Nel mio paese c’era un pazzo; uno di quei pazzi come ce ne sono tanti nelle piccole realtà locali. Girava con una grossa radio attaccata al collo, beveva tantissima Coca Cola e mi metteva una gran paura quando ero bambina. Naturalmente non faceva del male a nessuno ma, purtroppo, pur essendo giovane non aveva più i genitori; per questo motivo, non molti anni fa è stato portato via dal paese e attualmente è ricoverato in qualche struttura di non so dove. A lui ho pensato quando ho saputo dell’inchiesta, fatta da una apposita Commissione del Senato, presieduta da Ignazio Marino che ha presentato il documentario che racconta della vita negli Ospedali Psichiatrici Giudiziari. Ho pensato che il pazzo del mio paese, probabilmente, era andato a finire lì: finché era stato nelle loro possibilità, gli altri compaesani si erano occupati di lui, rendendolo dunque parte di un tessuto sociale che si reggeva sulla solidarietà.  Ma poi, a fronte delle peggiorate condizioni fisiche e mentali, aveva dovuto abbandonare la sua roulotte perché ritenuto pericoloso per andare in una struttura che personalmente ho sempre avuto paura di immaginare; e adesso so il perché.

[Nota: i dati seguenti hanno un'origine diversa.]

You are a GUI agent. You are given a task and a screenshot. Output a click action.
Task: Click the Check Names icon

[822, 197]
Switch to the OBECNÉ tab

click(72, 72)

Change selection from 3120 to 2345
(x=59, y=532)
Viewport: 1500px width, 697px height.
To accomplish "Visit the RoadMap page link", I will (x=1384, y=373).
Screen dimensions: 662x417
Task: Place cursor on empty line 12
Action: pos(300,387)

In Italia sono sei gli OPG: ad Aversa, a Barcellona Pozzo di Gotto, Castiglione delle Stiviere, Montelupo Fiorentino, Napoli e Reggio Emilia. Secondo l’inchiesta, versano tutti in condizioni allucinanti, indegne di un paese sviluppato che osa definirsi una democrazia. In queste strutture albergano gli ultimi tra gli ultimi, malati di mente, talvolta aggressivi, pericolosi, macchiatisi di reati orrendi, talvolta semplicemente stravaganti e bisognosi di cure, ma dimenticati negli ospedali; talvolta rinchiusi per reati minori commessi anche decenni prima. L’omicida furioso sta accanto al ragazzino disadattato della piccola comunità: insieme condividono dietro le sbarre quello che viene definito l’ergastolo bianco. In attesa, molto spesso, che una ASL prenda in esame il loro caso e che possono essere dimessi; su un totale di 1500 internati, infatti, 376 non sono ritenuti socialmente pericolosi ma di questi solo 65 effettivamente sono stati rilasciati. Gli altri continuano ad aspettare nel loro ergastolo bianco, perché non hanno una famiglia che li possa assistere, una ASL che si occupi di loro ed un progetto terapeutico da intraprendere: in questi casi, infatti, è prevista una proroga, in cui l’Ospedale continua a “prendersi cura” del degente.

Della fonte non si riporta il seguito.